Une histoire du Kosovo de 16 ans violée par un petit ami

Il a des racines au Kosovo et est aussi musulman”. C'est pourquoi elle s'est sentie obligée de justifier sa première relation sexuelle pour laquelle elle s'était repentie. Il l'a donc rendu coupable (ex2). Un jeune de 19 ans d'origine macédonienne mais élevé en Suisse, [...]
Il a des racines au Kosovo et est aussi musulman”. C'est pourquoi elle s'est sentie obligée de justifier sa première relation sexuelle pour laquelle elle s'était repentie. Il l'a donc rendu coupable (ex2).

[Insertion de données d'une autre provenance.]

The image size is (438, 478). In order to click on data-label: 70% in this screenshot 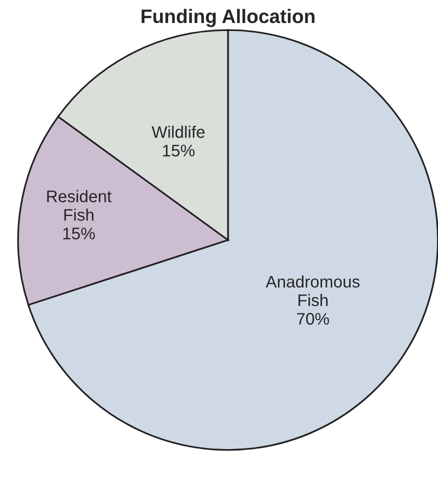, I will do `click(313, 318)`.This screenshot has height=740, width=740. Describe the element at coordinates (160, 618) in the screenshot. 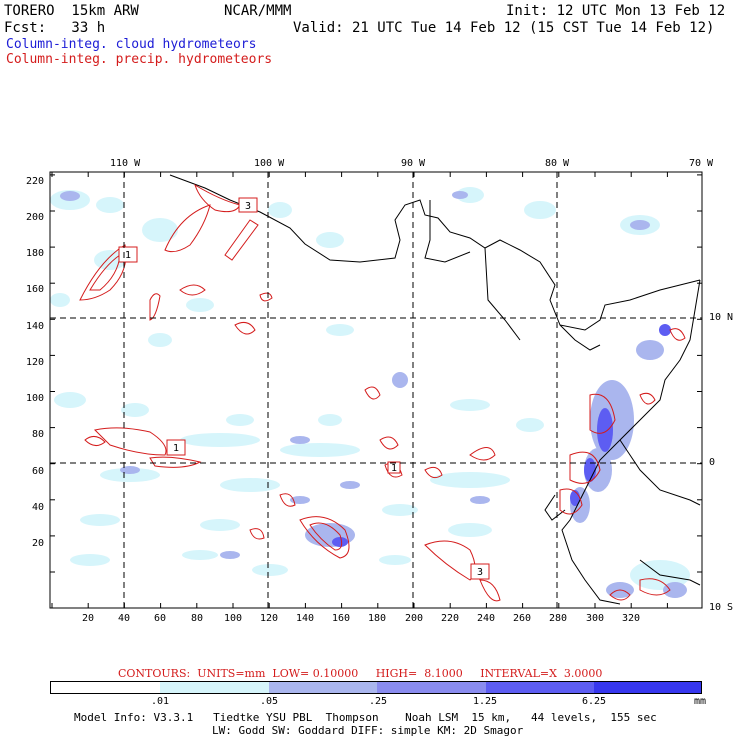

I see `x-tick-label: 60` at that location.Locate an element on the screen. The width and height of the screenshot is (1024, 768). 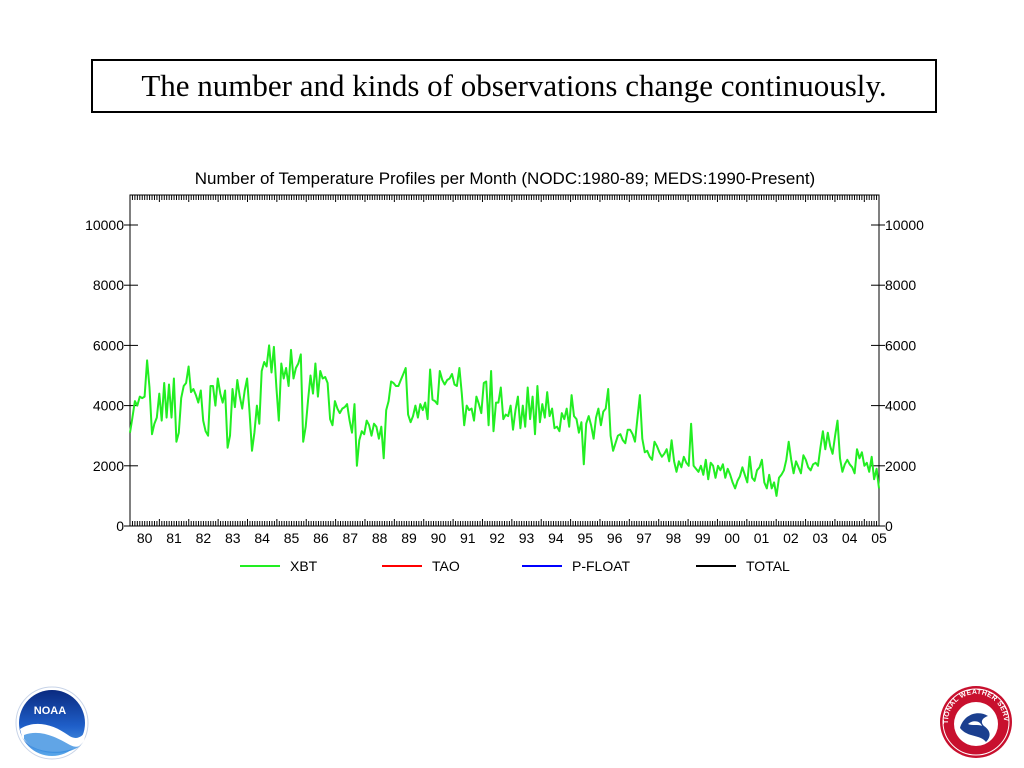
x-tick-label: 89 is located at coordinates (409, 538).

Natif de Macédoine depuis 19 ans mais adulte en Suisse, accusé de viols multiples de son ex-petite amie de 16 ans de Nag Kosovo, a été déclaré innocent du tribunal de district de Meilen, dans le canton de Cyril, écrit Zürrichchee-zeitung.ch.

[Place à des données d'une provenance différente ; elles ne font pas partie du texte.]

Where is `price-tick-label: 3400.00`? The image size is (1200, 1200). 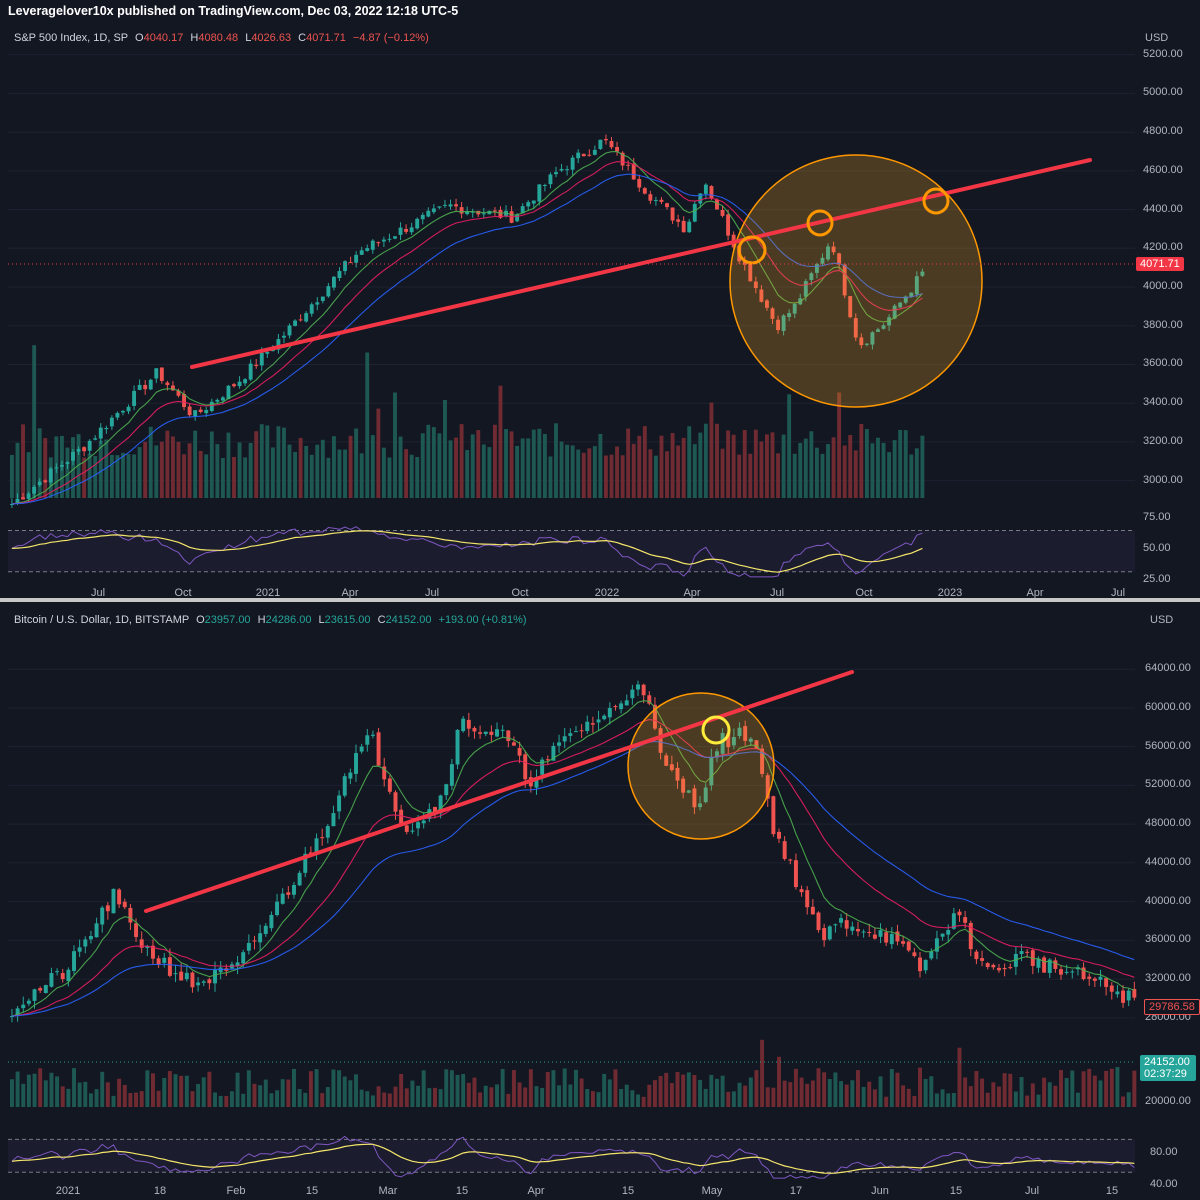
price-tick-label: 3400.00 is located at coordinates (1163, 402).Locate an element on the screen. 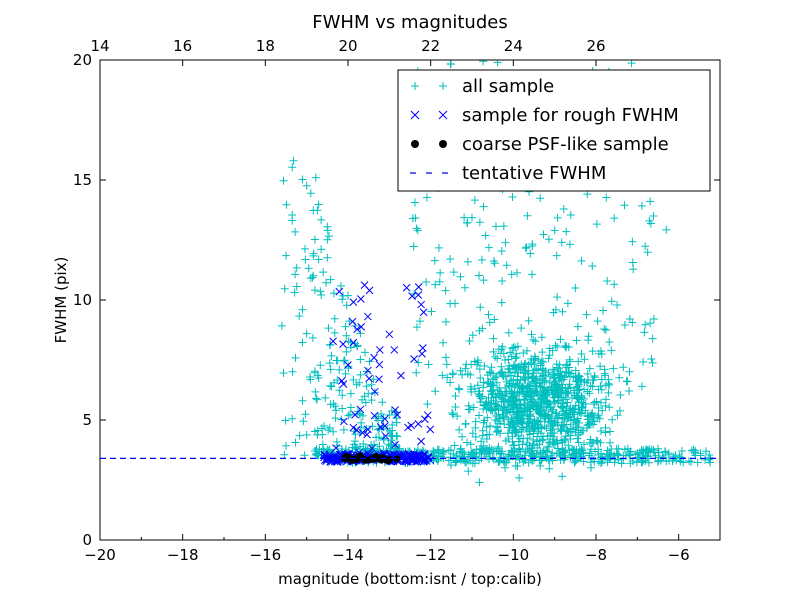  point-psf-like is located at coordinates (390, 459).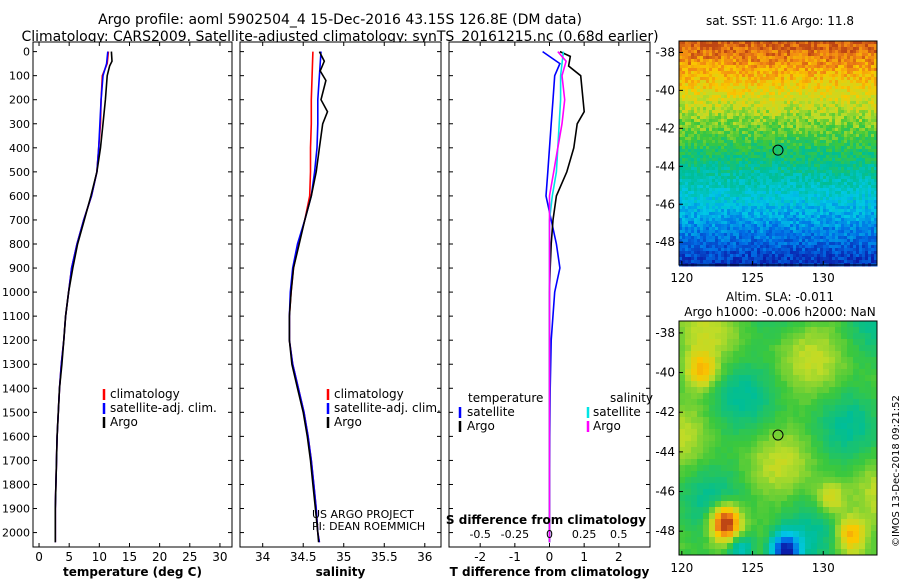 The image size is (900, 580). I want to click on series-line-argo, so click(558, 297).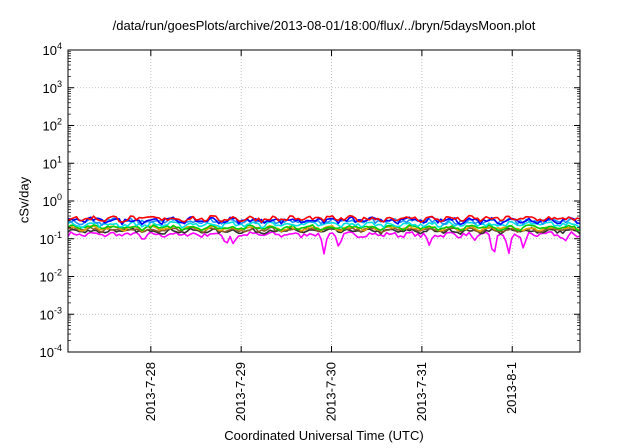 This screenshot has width=640, height=448. What do you see at coordinates (60, 159) in the screenshot?
I see `y-tick-exponent: 1` at bounding box center [60, 159].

Parmi les preuves portées à la connaissance du jeune homme de 19 ans figure la conversation du couple nouvellement enregistré (chat) qui diffuse albinfo.ch. C'était à moitié viol. Combien de fois je vous l'ai dit ? Combien de fois je t'ai repoussé ? Je ne voulais pas que ça arrive. Vous avez raison. Je suis désolé. Ne me pardonne pas, son fils a répondu.

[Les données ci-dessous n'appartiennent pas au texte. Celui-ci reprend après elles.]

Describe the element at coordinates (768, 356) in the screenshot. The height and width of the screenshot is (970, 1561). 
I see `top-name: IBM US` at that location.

Cependant, ses excuses n'impliquaient pas ses accusations de viol, mais sa décision de rompre la relation. Elle voulait couper le contact avec moi pendant que je voulais lui parler, dit-il, en diffusant albinfo.ch. Après cet argument, la réconciliation avait eu lieu parmi eux. Mais il avait duré un peu de temps, jusqu'à ce que l'accusé l'ait de nouveau violé dans la voiture dans un parking public à Erlenbach. Après le deuxième viol, 16 ans l'avaient mise en accusation.
L'accusé, devant le tribunal, s'est montré impliqué volontairement dans des relations sexuelles. Il a des racines au Kosovo et est aussi musulman”. C'est pourquoi elle s'est sentie obligée de justifier sa première relation sexuelle pour laquelle elle s'était repentie. Il l'a donc blâmé.
Mais le tribunal de district de Maidan a vu la question différemment, enregistre albinfo.ch. Il est vrai que l'accusation de viol n'a pas été prouvée, mais le tribunal est frustré par la conversation écrite, enregistrée dans la conversation entre le couple, après l'acte. Entre-temps, les juges n'ont pas examiné la description de l'affaire par la jeune fille dans la voiture, qu'elle affirme être un viol. D'autres déclarations ont également été extrêmement émotionnelles, une source de confusion. Compte tenu de ces éléments, des doutes subsistent au sujet de la loi, a déclaré le juge.
Finalement, l'enfant de 19 ans a été acquitté des charges. De plus, il recevra une autre compensation de 4 000 francs.
La décision du tribunal n'est pas encore tout-puissante.